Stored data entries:

****************

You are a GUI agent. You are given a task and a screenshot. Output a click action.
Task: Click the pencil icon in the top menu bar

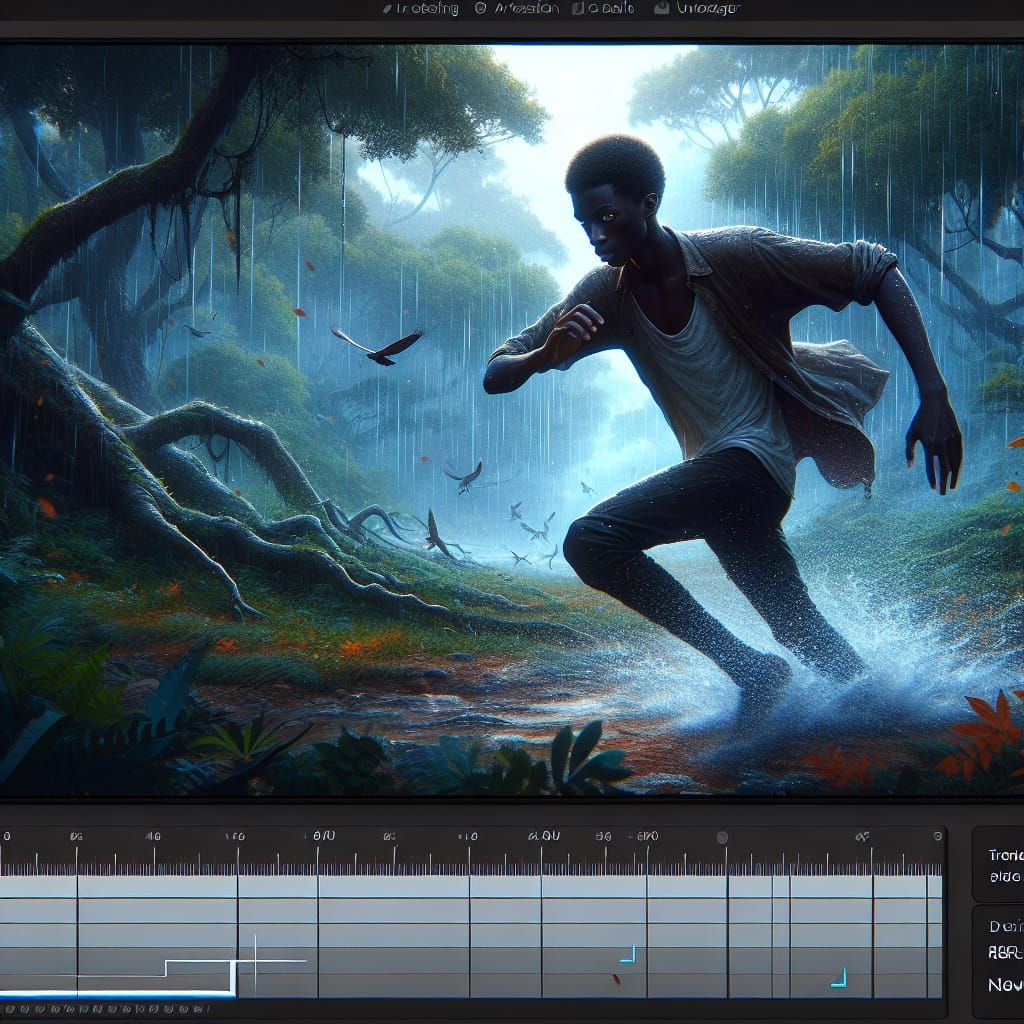(x=386, y=8)
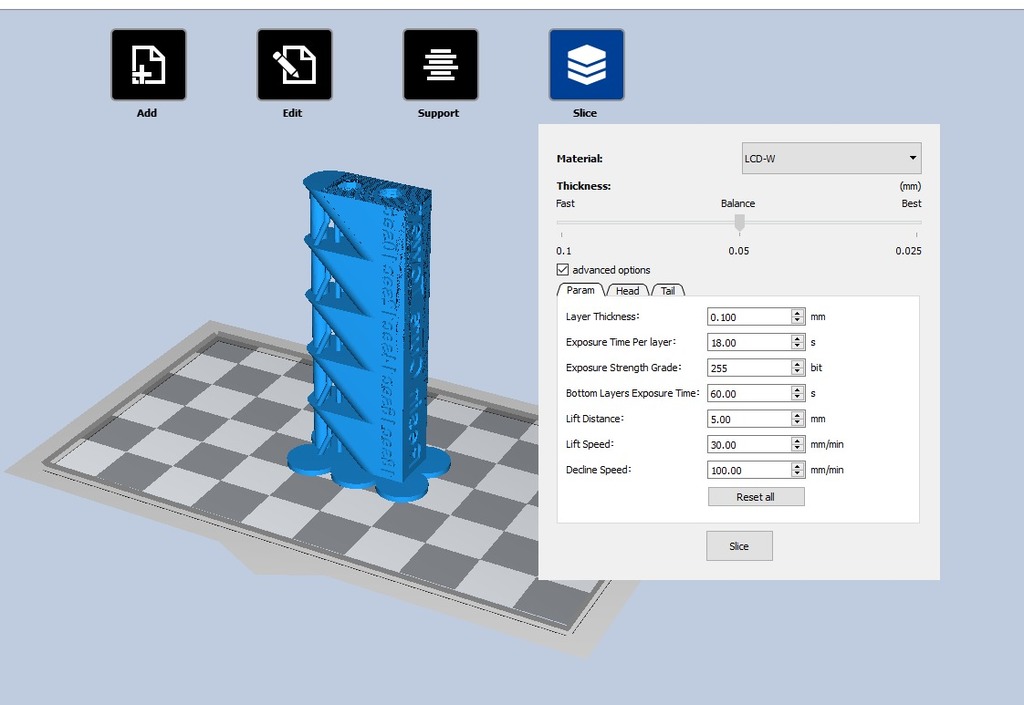Viewport: 1024px width, 705px height.
Task: Increase Exposure Time Per layer with up arrow
Action: pos(798,338)
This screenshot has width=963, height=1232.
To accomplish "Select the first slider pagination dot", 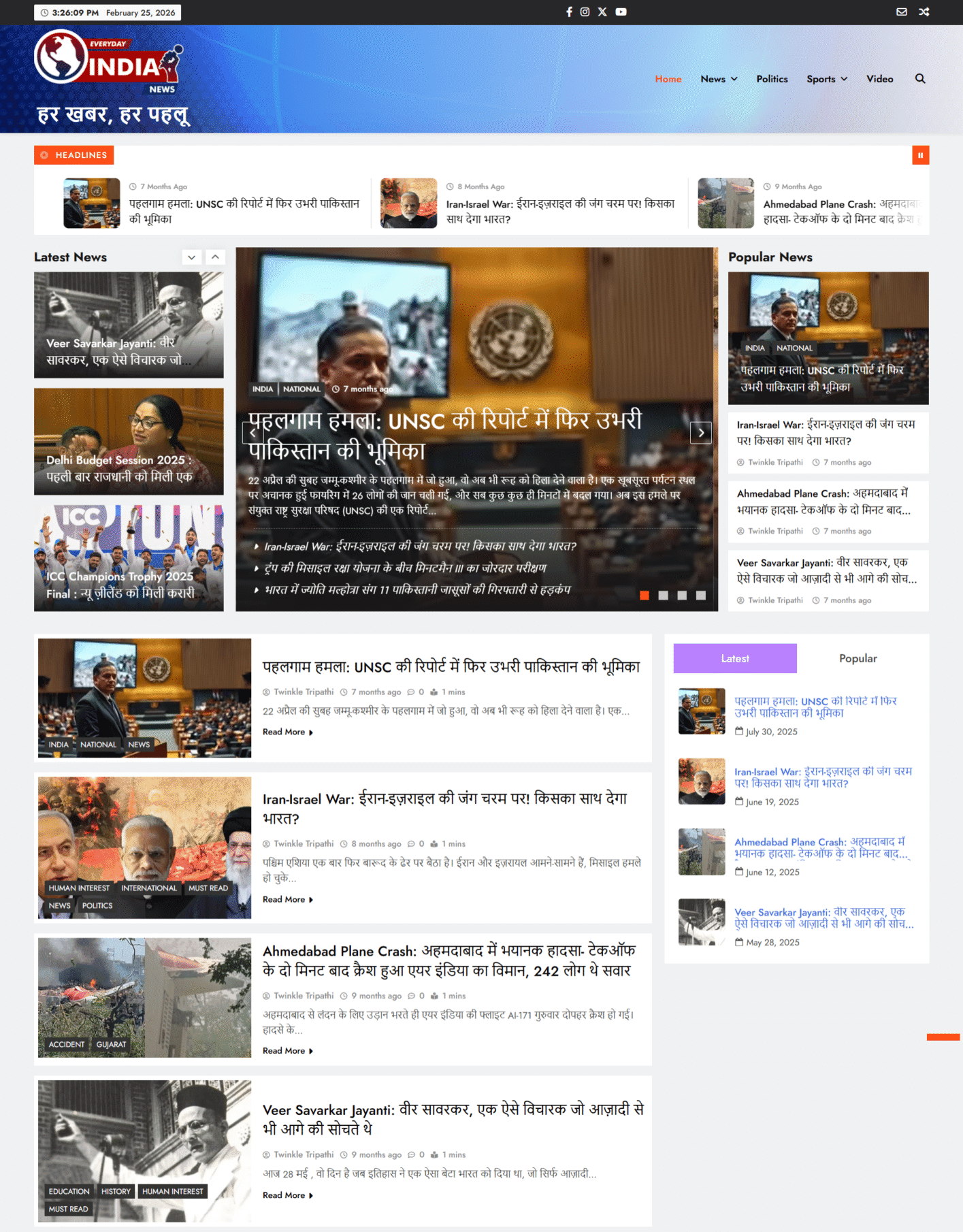I will click(x=644, y=596).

****************

WORK INSTRUCTIONS: Among the records, count every line where "screenshot" appears. Reply with the total alone.

EXERCISE RESPONSE: 2